PCI Express Transactions


PCIe provides four types of transactions that originate at the transaction layer: memory,
I/O, configuration, and message. In general, memory transactions are the basic method of
transferring data. I/O transactions are provided for backward compatibility with PCI (which
provided them for backward compatibility with ISA) and are not recommended for future
use. Configuration transactions are similar to those of the same name in the PCI bus and
are used by the root complex to configure the system upon power-up.
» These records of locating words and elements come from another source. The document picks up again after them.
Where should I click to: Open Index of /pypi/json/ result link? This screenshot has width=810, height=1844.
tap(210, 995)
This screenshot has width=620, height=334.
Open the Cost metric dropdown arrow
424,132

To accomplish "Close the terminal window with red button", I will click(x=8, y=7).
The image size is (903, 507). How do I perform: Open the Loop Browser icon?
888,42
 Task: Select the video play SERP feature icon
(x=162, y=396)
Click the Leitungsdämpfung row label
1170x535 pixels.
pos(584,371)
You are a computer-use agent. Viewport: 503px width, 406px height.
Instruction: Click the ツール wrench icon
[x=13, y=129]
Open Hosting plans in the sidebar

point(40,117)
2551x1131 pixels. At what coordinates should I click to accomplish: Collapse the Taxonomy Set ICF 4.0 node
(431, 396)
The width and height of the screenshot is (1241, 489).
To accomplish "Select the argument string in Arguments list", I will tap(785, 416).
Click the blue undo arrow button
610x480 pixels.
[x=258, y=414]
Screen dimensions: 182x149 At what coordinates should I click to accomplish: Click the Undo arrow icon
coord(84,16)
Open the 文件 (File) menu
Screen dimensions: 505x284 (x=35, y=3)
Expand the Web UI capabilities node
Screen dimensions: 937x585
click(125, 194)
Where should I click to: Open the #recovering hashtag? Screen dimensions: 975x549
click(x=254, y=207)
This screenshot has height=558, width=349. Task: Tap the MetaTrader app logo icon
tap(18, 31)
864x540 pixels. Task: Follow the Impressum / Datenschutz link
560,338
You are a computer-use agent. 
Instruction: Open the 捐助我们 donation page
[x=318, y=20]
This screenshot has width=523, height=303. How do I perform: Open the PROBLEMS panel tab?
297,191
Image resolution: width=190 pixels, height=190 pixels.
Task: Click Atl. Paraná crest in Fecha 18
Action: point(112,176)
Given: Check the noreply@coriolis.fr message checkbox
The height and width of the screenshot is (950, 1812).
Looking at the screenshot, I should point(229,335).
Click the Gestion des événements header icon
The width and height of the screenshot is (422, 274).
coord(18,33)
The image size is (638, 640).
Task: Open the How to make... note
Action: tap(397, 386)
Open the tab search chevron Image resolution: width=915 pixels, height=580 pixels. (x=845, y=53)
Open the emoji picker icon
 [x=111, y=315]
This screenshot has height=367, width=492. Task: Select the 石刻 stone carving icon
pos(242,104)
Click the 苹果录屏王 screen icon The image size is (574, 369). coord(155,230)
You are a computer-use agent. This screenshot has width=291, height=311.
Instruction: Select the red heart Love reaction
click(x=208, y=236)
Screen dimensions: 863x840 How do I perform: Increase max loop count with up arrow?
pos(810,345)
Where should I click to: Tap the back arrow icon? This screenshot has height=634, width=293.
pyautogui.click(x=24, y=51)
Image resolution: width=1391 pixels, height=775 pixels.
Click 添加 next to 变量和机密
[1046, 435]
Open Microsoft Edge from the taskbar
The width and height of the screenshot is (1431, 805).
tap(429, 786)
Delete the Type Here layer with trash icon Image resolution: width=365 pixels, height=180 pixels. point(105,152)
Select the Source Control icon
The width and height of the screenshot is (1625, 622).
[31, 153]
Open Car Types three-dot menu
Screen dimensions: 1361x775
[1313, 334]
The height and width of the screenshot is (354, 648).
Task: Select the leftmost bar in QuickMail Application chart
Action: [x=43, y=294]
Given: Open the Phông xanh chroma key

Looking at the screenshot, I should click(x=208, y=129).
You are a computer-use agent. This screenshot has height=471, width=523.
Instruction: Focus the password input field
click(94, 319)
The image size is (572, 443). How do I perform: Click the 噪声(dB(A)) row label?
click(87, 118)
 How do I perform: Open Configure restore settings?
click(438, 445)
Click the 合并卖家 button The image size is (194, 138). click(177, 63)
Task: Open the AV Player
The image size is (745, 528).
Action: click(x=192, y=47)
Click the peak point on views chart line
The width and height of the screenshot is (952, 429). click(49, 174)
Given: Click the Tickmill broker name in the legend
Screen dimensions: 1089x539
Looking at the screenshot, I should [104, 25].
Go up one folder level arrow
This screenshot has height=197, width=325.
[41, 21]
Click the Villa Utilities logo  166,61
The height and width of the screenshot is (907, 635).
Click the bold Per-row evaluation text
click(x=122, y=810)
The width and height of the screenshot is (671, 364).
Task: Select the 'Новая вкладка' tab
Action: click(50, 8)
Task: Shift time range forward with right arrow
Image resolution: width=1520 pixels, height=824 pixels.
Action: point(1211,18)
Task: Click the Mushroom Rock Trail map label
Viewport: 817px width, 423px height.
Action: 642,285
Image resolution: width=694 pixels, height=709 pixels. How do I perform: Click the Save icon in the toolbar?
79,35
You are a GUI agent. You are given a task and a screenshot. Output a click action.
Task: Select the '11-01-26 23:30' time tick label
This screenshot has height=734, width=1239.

Message transactions
are new and are used to send interrupts and error conditions, as well as other information
through the fabric. Transactions can be further classified as posted, non-posted, and
completion. A memory write operation is an example of a posted transaction since it does
not require a response from the destination. A memory read request is a non-posted
transaction that will later cause a completion transaction with the read data. The completion
transaction is initiated by the destination when the read data is available. Both I/O read and
I/O write are non-posted transactions, as are configuration read and write. Message
transactions are of type posted.


Flow Control


PCIe implements a point to point (not end to end) credit policy for managing buffers. The
data link layer sends Data Link Layer Packets which indicate the amount of receiver buffer
space available in units of credits. The transmitter must ensure that the buffer space is not
exceeded prior to commencing a transmission.